Business and Economic Affairs Commissioner Taylor Caswell, who is leading the effort along with the Department of Health and Human Services and Community Development Finance Authority, said reducing homelessness and creating more affordable housing are critical to the state’s economic recovery from COVID-19.
“As many of us in the housing world know, we have all been involved with these type of groups maybe more than once. These are very complex issues,” Caswell said during the council’s first virtual meeting.
“Here is our opportunity, I think, to start to bring a lot of this together and then move forward.”
A state report on homelessness due out later this month will confirm 4,230 sought shelter or transitional housing during the year and 19% of those who stayed in shelters during 2019 were children.
The state’s 1.8% vacancy rate for rental housing is chronically low, compared to 5% in New England and more than 6% nationally.

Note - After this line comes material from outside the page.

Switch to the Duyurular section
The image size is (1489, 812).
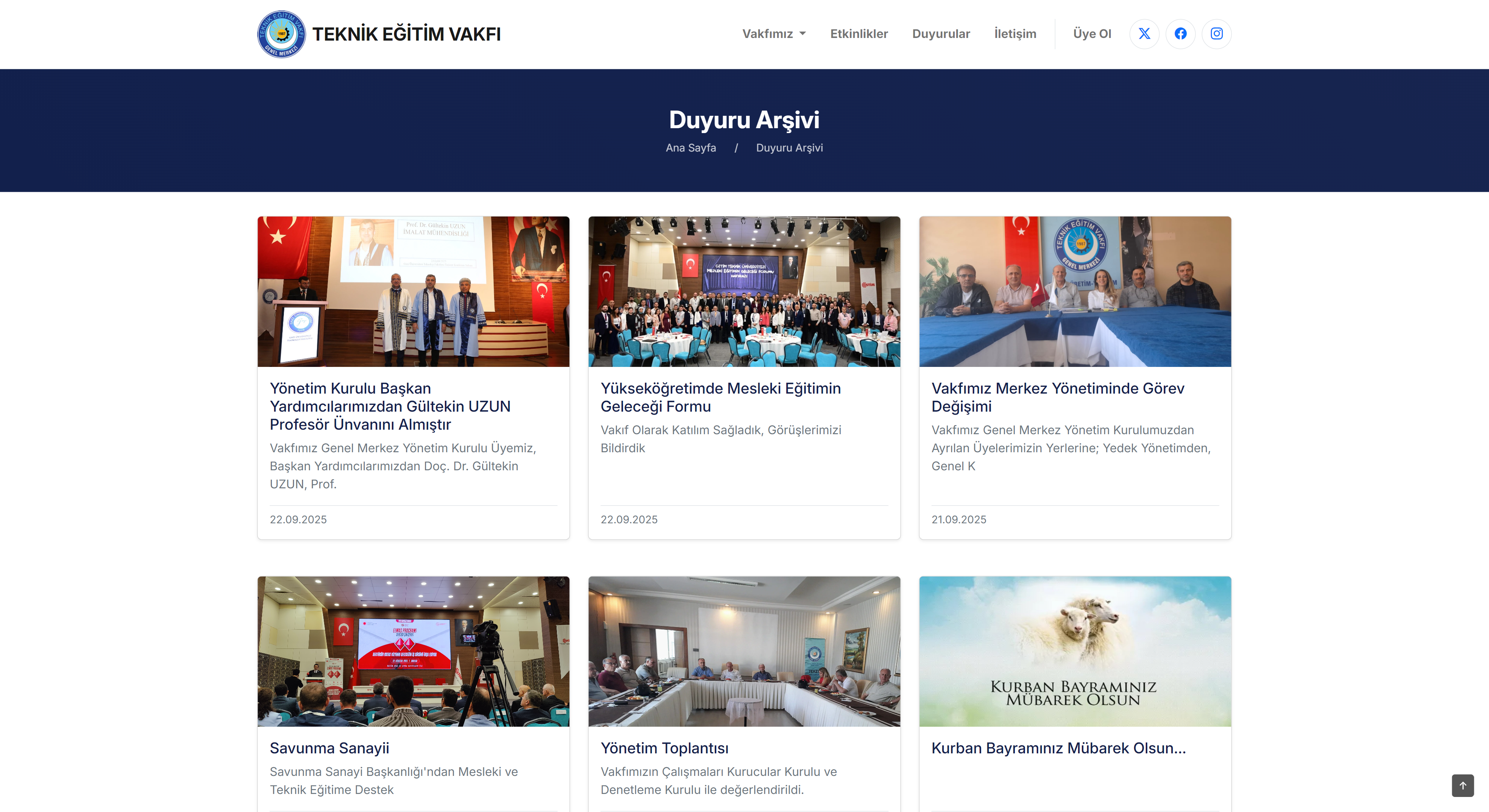coord(941,33)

This historically small inventory of available apartments led to average rents going up 20% over the past five years, which has only made it harder for low-income individuals and families to afford shelter, officials said.
“We simply are not meeting the demand for affordable housing,” said Dean Christon, executive director and CEO of the New Hampshire Housing Finance Authority.

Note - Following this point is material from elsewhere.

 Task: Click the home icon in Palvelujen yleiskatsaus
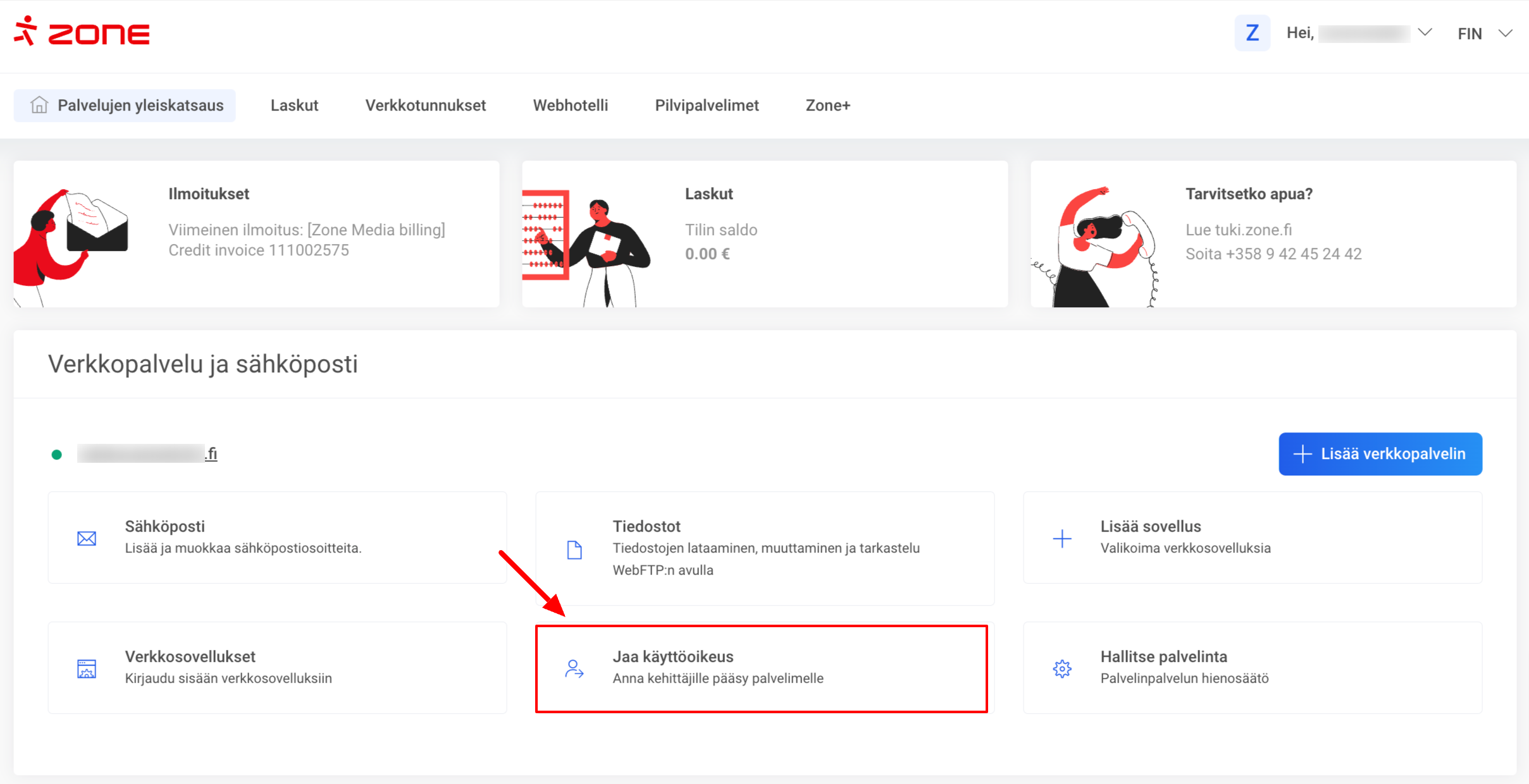point(39,105)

When a group of mayors last month wrote a letter calling for more action, Sununu responded that the state had earmarked a record amount of federal and state grants to the problem. He then created this council, acknowledging the state needs to do more.
The 42 members include the heads of eight state agencies, National Guard Adjutant Gen. David Mikolaities, the mayors of Concord, Keene and Rochester, the heads of many social service agencies, and Mariah McKenney and Kadya Harris, a parent and young adult who have had real-life experience with being homeless.
After issuing its first action plan by Dec. 14, the council will be required to file follow-up reports each year by Nov. 1.
The first plan is likely to endorse to work of Sununu’s 2019 affordable housing task force, which produced two bills that lawmakers reviewed in the last session.
Both measures (HB 1629 and HB 1632) received initial support before House committees but died when Democratic legislative leaders, in the face of the pandemic, left them out of the few dozen omnibus bills they decided to move on last June.
Proposals include creating timelines for local zoning boards to make decisions on all housing projects and deadlines for courts to act on appeals, requiring that impact fees be public and transparent and permitting workforce housing projects to qualify for local community development tax breaks.
Those changes are included in bills already introduced for 2021.
The council also is likely to endorse a federal waiver request the Sununu administration has been working on to allow the state to grant Medicaid benefits for homeless who receive transitional housing.